Following a bloody battle in the pilot house, he subdued the mate; following his victory he was still war mad, so he went to the engine-room hatch and abused the engineer. As a result of the day's events, both men quit when the Maggie was tied up at Jackson Street wharf and once more Captain Scraggs was helpless. In his extremity, he wished he hadn't been so hard on Mr. Gibney and McGuffey, for he realized he could never hope to get them back until their salvage money should be spent.
He had other tortures in addition. He could not afford to await the construction of a new boiler, for if he did some other skipper would cut in on the vegetable trade he had worked up, for vegetables, being perishable, could not lie on the dock at Halfmoon Bay longer than forty-eight hours. It behooved Scraggs, therefore, to place an order for the new boiler and, in the meantime, to get a gang down aboard the Maggie immediately and put in at least ten new tubes. By working night and day this job might be accomplished in forty-eight hours, and, fortunately, Sunday intervened. Scraggs shuddered at thought of the expense, for in addition to being parsimonious he had very little ready cash on hand and no credit.
When Mr. Gibney and McGuffey, wrapped in the calm thrall of their new-found financial independence, arrived at the Maggie's berth, they were inclined to levity. Indeed, they had come for the express purpose of spoofing their late employer; to crow over him and grind his poor soul into the dirt. Fortunately for Scraggs, he was not aboard, but sounds of activity coming from the engine room aroused McGuffey's curiosity to such an extent that he descended thereto at great risk to a new suit of clothes and discovered four men at work on the boiler. They had cut the rivets and removed the head and at sight of the ruin disclosed within, Mr. McGuffey was truly shocked—and awed. Why he hadn't been blown to Kingdom Come months before was a profound mystery.
He came up and joined Mr. Gibney on a pile of old hemp hawser coiled on the bulkhead. "Danged if I don't feel sorry for old Scraggsy, for all his meanness," he declared. "It's goin' to cost him five hundred dollars to patch up the old boiler an' keep the Maggie runnin' until he can ship a new boiler. The ol' fool don't know a thing about the job himself an' there's four men down there, without a foreman, soldierin' on him an' soakin' him a dollar an' a half an hour overtime. He's in so deep now he might as well jump into bankruptcy entirely an' put in a set o' piston rings, repack the pumps an' the stuffin-box, shim up the bearin's an' do a lot of little things the old Maggie's just hollerin' to have done."
"To err is human; to forgive divine," Mr. Gibney orated. "Come to think of it, Mac, we give the old man all that was comin' to him the other day—a little bit more, mebbe. He must be raw an' bleedin', an' it wouldn't be sporty to plague him some more."

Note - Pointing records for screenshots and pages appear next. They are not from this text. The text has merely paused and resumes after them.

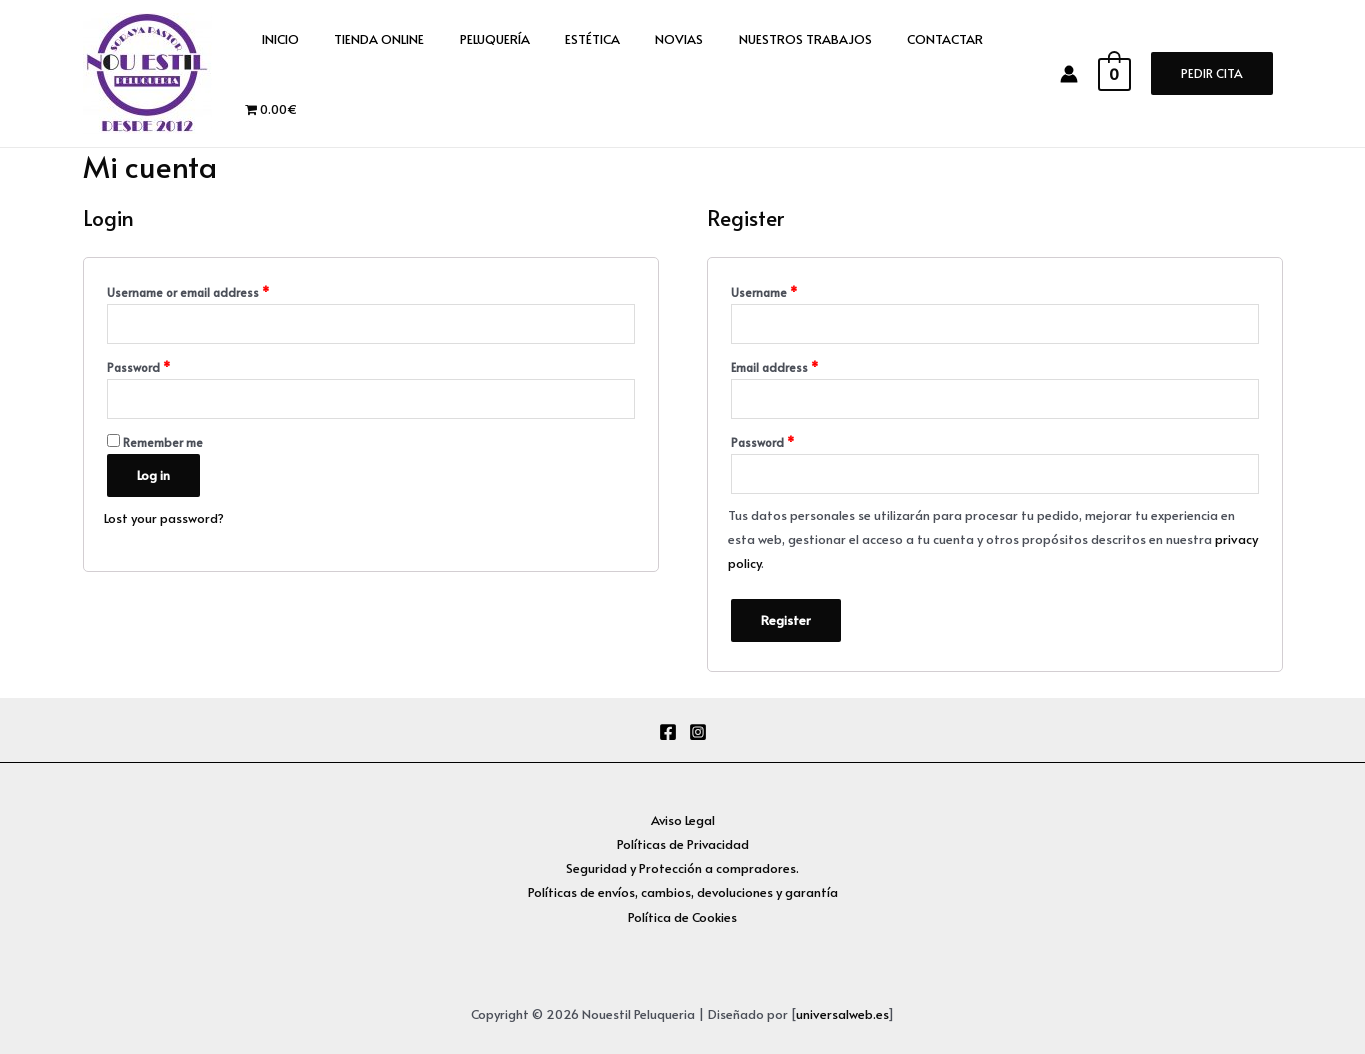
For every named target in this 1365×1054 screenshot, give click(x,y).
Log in (153, 475)
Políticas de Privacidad (682, 844)
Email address (774, 367)
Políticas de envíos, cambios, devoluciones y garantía (683, 892)
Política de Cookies (682, 917)
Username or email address (188, 292)
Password (138, 367)
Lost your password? (164, 518)
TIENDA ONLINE (366, 74)
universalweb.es (842, 1014)
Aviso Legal (682, 820)
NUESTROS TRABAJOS (754, 74)
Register (786, 620)
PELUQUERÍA (472, 74)
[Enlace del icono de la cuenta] (1078, 74)
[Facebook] (668, 732)
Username (764, 292)
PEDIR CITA (1212, 73)
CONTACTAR (885, 74)
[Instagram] (698, 732)
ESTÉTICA (560, 74)
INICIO (276, 74)
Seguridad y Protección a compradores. (682, 868)
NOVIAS (638, 74)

"Durned if I don't feel like jumpin' into a suit of dungarees an' helpin' him out in that engine room, Gib."
"Troubles always comes in a flock, Bart. The Squarehead tells me his new navigatin' officer an' the new engineer has jumped their jobs. It's a dollar to a dime he asks us to come back if he sees us half way willin' to be friendly an' forget the past."
"Well," the philosophical McGuffey declared. "Seein' as how we've reformed, even with money in bank, we might just as well be workin' as loafin'. There's more money in it. An' if it wasn't that Scraggs is so ornery there's worse jobs than me an' you had on the old Maggie."
"I been wonderin' if we couldn't reform Scraggsy by heapin' coals of fire on his head, Bart."
"What d'ye mean? Heapin' coals o' fire on Scraggs'd sure keep an ash hoist busy."